Noel et al. [23] found MDPF was not affected by a dietary treatment when pigs were subjected to similar performance testing. Cockram et al. [31] observed decreased ST MDPF, but TFL MDPF was not affected in sheep during prolonged walking on treadmills; however, Hagg [28] stated that typically, as muscle fatigues, MDPF decreases and MDPF differences can be accredited to animal physiology and fineness as well as performance test intensity and duration. In the current study, only the TFL had differences in MDPF where periods 3 and 4 were slightly greater than periods 1 and 2. Because of the small values differences, the biological effect remains questionable. While no NR effects were seen with BF MDPF, in the ST, 30NR barrows had approximately 33% smaller MDPF, which could be the reason these pigs’ performance test measures did not differ from those of CON barrows. In the same muscle, DRE barrows had approximately 38% greater MDPF than CON barrows, and this effect also occurred in the TFL where DRE barrows had 30% greater values. These results may indicate why DRE barrows performed better than CON barrows during the performance test.
Many studies document the effects exercise and stress elicit on multiple species’ blood metabolites. In humans, equine, and cattle, serum lactate increased as workload and stress increased [32,33,34,35]. Cortisol increased during elevated activity and stress situations due to signaling from the sympathetic nervous system’s fight-or-flight response. Studies with humans, cattle, and sheep have demonstrated increased cortisol responses when subjects were exposed to physical work or stressful situations [26,33,36]. Creatine kinase, as a response to muscle breakage, increased similarly to lactate and cortisol after exercise. In the past literature, sheep, equine, cattle, and humans all demonstrated increased serum CK after exposure to some form of physical activity [31,33,34,35]. Much research observing serum glucose and glycogen found an inverse relationship between them. In rats, after muscle contraction stimulation, glucose uptake increased while circulating glucose concentrations decreased [37,38].
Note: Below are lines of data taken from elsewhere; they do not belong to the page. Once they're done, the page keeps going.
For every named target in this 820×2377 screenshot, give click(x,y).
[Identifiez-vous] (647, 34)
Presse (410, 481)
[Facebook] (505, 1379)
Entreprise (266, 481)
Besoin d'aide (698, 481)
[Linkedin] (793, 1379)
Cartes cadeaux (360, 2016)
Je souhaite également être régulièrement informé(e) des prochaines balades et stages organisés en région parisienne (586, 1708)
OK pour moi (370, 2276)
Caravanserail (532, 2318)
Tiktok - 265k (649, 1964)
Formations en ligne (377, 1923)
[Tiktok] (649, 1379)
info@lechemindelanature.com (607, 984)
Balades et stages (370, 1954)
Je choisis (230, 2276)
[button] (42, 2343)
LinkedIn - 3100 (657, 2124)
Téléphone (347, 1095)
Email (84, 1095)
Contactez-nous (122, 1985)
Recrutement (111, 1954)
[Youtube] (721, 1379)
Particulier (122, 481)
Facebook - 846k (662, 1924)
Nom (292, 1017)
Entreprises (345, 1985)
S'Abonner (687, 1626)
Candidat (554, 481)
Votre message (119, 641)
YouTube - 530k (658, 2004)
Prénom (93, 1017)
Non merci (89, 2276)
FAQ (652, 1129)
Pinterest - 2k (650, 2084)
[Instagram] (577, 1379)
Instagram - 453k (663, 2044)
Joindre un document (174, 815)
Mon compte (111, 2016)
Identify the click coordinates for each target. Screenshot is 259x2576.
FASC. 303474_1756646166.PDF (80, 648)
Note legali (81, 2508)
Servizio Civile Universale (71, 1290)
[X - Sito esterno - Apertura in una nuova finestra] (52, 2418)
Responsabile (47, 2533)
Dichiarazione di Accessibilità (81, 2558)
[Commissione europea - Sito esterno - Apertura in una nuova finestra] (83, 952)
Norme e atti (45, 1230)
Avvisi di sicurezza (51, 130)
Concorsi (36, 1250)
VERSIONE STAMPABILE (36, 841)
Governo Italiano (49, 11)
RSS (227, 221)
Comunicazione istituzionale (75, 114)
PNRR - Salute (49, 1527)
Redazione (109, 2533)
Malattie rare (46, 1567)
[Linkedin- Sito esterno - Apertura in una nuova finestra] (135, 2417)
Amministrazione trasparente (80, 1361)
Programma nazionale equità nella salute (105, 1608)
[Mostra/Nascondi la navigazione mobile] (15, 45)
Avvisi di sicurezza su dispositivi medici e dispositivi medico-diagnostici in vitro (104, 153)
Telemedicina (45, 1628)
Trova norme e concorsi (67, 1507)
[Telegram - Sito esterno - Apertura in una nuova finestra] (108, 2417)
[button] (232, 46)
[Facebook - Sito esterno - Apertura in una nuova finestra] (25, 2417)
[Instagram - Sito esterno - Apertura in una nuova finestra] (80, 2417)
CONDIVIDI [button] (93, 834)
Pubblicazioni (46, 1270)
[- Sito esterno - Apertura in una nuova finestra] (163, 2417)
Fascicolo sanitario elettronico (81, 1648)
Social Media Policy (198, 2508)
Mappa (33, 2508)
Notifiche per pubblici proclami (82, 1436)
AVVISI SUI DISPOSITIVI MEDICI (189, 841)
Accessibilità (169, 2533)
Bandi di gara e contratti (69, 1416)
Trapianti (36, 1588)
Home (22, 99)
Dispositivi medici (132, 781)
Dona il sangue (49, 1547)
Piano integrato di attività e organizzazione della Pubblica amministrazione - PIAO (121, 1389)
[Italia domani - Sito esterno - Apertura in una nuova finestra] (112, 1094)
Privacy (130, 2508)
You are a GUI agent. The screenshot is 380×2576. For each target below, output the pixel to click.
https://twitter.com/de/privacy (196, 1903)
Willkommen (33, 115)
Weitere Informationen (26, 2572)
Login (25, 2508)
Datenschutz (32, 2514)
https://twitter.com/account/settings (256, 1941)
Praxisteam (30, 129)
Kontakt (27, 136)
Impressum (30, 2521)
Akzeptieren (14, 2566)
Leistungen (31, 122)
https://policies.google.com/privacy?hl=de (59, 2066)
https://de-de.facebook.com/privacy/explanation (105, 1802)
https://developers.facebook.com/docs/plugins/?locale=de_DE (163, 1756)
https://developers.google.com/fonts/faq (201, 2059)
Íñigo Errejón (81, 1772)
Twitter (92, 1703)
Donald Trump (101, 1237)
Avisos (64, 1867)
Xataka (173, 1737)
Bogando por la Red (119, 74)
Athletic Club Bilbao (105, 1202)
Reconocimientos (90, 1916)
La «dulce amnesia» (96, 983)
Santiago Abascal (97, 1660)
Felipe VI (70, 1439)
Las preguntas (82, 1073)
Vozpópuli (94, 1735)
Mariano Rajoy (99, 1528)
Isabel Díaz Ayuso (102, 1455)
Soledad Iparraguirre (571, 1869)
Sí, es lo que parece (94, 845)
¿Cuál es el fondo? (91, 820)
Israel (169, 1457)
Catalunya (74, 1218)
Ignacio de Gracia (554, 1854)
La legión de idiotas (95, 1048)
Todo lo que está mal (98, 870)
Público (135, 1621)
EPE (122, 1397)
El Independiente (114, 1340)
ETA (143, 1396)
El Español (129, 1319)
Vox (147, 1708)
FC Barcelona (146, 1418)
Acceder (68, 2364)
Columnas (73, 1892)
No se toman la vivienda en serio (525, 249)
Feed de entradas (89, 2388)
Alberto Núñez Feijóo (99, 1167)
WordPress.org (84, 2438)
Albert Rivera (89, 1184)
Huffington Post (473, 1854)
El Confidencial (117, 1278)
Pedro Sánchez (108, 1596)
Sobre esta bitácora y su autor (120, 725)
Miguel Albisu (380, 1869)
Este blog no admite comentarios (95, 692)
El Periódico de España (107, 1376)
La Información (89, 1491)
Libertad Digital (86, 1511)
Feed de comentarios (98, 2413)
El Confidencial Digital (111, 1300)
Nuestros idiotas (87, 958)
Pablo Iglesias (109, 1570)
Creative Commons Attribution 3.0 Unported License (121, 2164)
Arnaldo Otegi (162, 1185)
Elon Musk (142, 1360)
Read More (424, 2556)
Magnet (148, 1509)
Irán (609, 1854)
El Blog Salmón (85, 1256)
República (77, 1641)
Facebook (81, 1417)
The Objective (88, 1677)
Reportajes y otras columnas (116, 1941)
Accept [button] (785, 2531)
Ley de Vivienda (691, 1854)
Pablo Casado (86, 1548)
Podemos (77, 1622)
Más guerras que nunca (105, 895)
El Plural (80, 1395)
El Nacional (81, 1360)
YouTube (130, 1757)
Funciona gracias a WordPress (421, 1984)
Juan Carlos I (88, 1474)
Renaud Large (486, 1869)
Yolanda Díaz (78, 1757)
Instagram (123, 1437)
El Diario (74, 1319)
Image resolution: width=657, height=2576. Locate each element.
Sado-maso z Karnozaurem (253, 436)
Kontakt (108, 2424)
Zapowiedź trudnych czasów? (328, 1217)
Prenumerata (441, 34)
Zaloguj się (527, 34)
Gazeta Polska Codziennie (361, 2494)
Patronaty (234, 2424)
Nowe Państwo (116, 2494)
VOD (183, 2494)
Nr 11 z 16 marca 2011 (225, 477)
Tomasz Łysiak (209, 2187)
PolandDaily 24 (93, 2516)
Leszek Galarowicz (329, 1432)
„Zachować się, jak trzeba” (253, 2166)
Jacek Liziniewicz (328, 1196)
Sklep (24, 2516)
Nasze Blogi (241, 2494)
In the current study, there was no NR or time effects seen in the glucose results; however, numerically, treatments CON and 15NR demonstrated decreased glucose post-performance test, translating to an increase in glucose uptake to account for muscle stimulation and energy depletion, while 30NR, 45NR, and DRE barrows had increased glucose concentrations. This numerical increase in greater-NR-dosed barrows may indicate NR’s ability to compensate for energy depletion and prevent glucose uptake compared to lesser NR dosage treatments. Cortisol measures in the current study agreed with the past literature, where after physical activity, concentrations increased; however, no differences were noted between NR doses, indicating that NR did not affect the sympathetic nervous system and its response systems during times of stress.
Serum lactate levels in the current study, contradictory to studies mentioned above, had no change between pre- and post-fatigue. During pre-fatigue blood collection, barrows resisted snaring by pulling back on the snare and thus contracting their muscles and possibly increasing the production of lactate prior to fatigue. Although lactate did not differ between pre- and post-fatigue, a 35% decrease in lactate levels was experienced in all barrows supplemented with NR compared to CON barrows. This result would indicate that NR was beneficial in decreasing overall lactate levels when pigs were subjected to the conditions associated with blood collection and performance testing. This could benefit the end-product by assisting in reducing the onset of pale, soft, and exudative pork in the industry [39].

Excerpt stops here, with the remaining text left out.